** GIVEN TEXT follows **

The American Academy of Pediatrics (AAP) is coming out swinging against a common opioid painkiller prescribed and marketed to children — codeine — over fears that it might be much more dangerous and less effective than widely assumed.

In a clinical report published in the October edition of the AAP’s namesake journal Pediatrics, the authors highlighted many of the growing concerns surrounding codeine. In particular, while codeine has long been assumed to be safe and effective for children of all ages, more recent research suggests that its effects on the body can vary widely due to slight differences in how individuals may metabolize the drug.

For so-called ultra-rapid metabolizers, codeine can even be life-threatening, and cause shallow breathing, coma, and death. Elsewhere, its widespread use in children’s cough medicine may be completely unwarranted since there’s little consistent evidence of its effectiveness as a cough suppressant (antitussive).

“Published reports and clinical evidence have shown the potential dangers of codeine as an analgesic or as an antitussive,” concluded the authors. They called for further actions to be taken to prevent further use among children, such as educating parents and enforcing formal restrictions.

The report’s conclusions come on the heels of similar recommendations made in recent years by organizations as far flung as the World Health Organization, the Food and Drug Administration (FDA), and the European Medicines Agency. Specifically, the FDA in 2013 required medications containing codeine to have a “black box warning” label that explicitly advised doctors to prescribe other painkillers for children who had just undergone surgery to remove their tonsils and/or adenoids.

The EMA took things one step further and recommended in 2015 that all children under the age of 12 and children between the ages 12 to 18 with breathing problems not use codeine to treat their coughs. And the FDA is expected to issue a similar decree in the near future. Currently, it’s available over-the-counter in 28 states as well as the District of Columbia.

Codeine is a prodrug, meaning it initially has no effect on the body when taken. Instead, it’s later broken into morphine, which is actually responsible for the drug’s active effects. Because there are genetic variations in how we break down codeine, though, people can range from feeling nothing to having their respiratory system shut down. Children with sleep apnea or obesity may also be more vulnerable to its severe complications. Though codeine deaths are rare, they do happen — research cited by the authors found that there had been 24 such deaths among children from 1965 to 2015.

The authors advocate that other pain treatments, whether opioid or nonopioid, start being more widely researched in children so that they can eventually replace codeine as a standard treatment of choice in the pediatrician's office. Finding a true successor, they warned, may not be easy though.

"Effective pain management for children remains challenging," said the report's lead author Dr. Joseph D. Tobias, in a statement, "because children's bodies process drugs differently than adults do."

Sour ce: Tobias J, Green T, Coté C. Codeine: Time To Say “No”. Pediatrics. 2016.

** End of GIVEN TEXT **
** SUPPLIED MATERIAL follows **

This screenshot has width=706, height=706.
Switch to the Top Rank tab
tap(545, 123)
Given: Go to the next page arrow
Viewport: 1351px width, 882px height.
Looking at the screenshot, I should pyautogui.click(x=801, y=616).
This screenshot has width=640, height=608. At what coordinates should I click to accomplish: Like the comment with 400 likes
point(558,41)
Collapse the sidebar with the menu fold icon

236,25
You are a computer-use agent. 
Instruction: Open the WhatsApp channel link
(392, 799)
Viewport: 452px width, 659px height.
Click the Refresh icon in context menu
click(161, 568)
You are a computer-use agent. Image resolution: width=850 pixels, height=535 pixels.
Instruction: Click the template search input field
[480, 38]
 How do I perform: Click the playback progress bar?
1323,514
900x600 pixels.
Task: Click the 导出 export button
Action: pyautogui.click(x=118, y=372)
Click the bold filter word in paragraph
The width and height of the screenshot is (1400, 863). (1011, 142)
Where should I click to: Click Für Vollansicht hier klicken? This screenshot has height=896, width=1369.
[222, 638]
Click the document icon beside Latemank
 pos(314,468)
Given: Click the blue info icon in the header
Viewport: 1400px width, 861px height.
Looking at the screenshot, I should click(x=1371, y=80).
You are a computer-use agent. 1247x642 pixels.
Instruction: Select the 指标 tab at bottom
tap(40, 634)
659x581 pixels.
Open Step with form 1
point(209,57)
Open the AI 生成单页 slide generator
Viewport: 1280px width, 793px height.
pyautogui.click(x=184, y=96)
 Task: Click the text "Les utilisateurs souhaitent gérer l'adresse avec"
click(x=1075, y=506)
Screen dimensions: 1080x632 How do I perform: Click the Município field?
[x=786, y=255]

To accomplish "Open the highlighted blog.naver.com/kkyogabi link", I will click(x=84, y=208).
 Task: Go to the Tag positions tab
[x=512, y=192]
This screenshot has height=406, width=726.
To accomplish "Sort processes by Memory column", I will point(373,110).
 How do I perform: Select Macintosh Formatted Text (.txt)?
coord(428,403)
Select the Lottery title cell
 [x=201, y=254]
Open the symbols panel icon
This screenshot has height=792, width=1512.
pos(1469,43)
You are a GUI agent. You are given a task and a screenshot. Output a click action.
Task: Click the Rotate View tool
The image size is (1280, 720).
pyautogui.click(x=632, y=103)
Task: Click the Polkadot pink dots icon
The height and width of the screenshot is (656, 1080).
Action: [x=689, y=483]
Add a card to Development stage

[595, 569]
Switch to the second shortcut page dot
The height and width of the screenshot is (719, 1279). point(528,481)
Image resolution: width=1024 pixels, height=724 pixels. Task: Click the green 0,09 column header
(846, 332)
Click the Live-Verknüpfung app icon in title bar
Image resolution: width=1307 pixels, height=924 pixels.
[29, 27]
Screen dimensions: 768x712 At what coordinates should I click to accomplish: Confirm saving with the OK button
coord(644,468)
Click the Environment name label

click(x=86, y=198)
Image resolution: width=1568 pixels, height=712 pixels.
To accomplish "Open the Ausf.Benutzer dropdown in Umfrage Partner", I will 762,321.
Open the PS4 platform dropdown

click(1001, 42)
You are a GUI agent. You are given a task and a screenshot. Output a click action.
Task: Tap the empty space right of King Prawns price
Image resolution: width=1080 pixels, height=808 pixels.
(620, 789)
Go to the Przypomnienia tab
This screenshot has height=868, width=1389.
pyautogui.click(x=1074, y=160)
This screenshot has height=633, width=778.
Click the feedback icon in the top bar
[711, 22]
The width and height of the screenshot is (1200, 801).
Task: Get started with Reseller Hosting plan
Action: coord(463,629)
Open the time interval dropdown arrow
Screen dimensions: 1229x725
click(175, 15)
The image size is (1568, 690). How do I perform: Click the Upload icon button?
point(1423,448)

** End of SUPPLIED MATERIAL **

WORK ORDER – According to the article about codeine and children, what substance is codeine broken down into in the body?

EXERCISE OUTPUT – Morphine.